Content starts

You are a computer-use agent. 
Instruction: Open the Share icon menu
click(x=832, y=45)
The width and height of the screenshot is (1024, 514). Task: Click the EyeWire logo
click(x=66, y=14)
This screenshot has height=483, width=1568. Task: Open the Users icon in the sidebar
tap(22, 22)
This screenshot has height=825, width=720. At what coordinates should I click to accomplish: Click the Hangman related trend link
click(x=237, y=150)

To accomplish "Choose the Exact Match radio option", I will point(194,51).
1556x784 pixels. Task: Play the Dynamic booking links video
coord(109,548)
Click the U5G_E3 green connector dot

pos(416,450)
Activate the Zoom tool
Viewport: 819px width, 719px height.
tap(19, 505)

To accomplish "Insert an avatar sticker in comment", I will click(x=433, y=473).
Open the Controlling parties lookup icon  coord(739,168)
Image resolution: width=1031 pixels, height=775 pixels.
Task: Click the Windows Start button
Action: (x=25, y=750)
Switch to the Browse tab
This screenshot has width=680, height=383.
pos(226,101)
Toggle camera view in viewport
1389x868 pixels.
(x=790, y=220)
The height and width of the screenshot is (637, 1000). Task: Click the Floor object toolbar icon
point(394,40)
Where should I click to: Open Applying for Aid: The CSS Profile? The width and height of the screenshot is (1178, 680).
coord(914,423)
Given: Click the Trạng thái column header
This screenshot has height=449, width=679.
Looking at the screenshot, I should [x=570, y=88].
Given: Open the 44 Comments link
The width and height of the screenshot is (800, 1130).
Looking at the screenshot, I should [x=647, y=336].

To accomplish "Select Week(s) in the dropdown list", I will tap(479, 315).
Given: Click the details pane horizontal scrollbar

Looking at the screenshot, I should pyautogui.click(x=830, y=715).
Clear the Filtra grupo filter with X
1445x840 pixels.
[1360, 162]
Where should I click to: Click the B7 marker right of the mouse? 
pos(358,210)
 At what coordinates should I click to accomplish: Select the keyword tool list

Content ends

> ABOUT THIS TASK:
The whole of the material above needs to be copied exactly.

> RESULT FOR THIS TASK:
You are a computer-use agent. 
Instruction: Open the Share icon menu
click(x=832, y=45)
The width and height of the screenshot is (1024, 514). Task: Click the EyeWire logo
click(x=66, y=14)
This screenshot has height=483, width=1568. Task: Open the Users icon in the sidebar
tap(22, 22)
This screenshot has height=825, width=720. At what coordinates should I click to accomplish: Click the Hangman related trend link
click(x=237, y=150)

To accomplish "Choose the Exact Match radio option", I will point(194,51).
1556x784 pixels. Task: Play the Dynamic booking links video
coord(109,548)
Click the U5G_E3 green connector dot

pos(416,450)
Activate the Zoom tool
Viewport: 819px width, 719px height.
tap(19, 505)

To accomplish "Insert an avatar sticker in comment", I will click(x=433, y=473).
Open the Controlling parties lookup icon  coord(739,168)
Image resolution: width=1031 pixels, height=775 pixels.
Task: Click the Windows Start button
Action: (x=25, y=750)
Switch to the Browse tab
This screenshot has width=680, height=383.
pos(226,101)
Toggle camera view in viewport
1389x868 pixels.
(x=790, y=220)
The height and width of the screenshot is (637, 1000). Task: Click the Floor object toolbar icon
point(394,40)
Where should I click to: Open Applying for Aid: The CSS Profile? The width and height of the screenshot is (1178, 680).
coord(914,423)
Given: Click the Trạng thái column header
This screenshot has height=449, width=679.
Looking at the screenshot, I should [x=570, y=88].
Given: Open the 44 Comments link
The width and height of the screenshot is (800, 1130).
Looking at the screenshot, I should [x=647, y=336].

To accomplish "Select Week(s) in the dropdown list", I will tap(479, 315).
Given: Click the details pane horizontal scrollbar

Looking at the screenshot, I should pyautogui.click(x=830, y=715).
Clear the Filtra grupo filter with X
1445x840 pixels.
[1360, 162]
Where should I click to: Click the B7 marker right of the mouse? 
pos(358,210)
 At what coordinates should I click to accomplish: Select the keyword tool list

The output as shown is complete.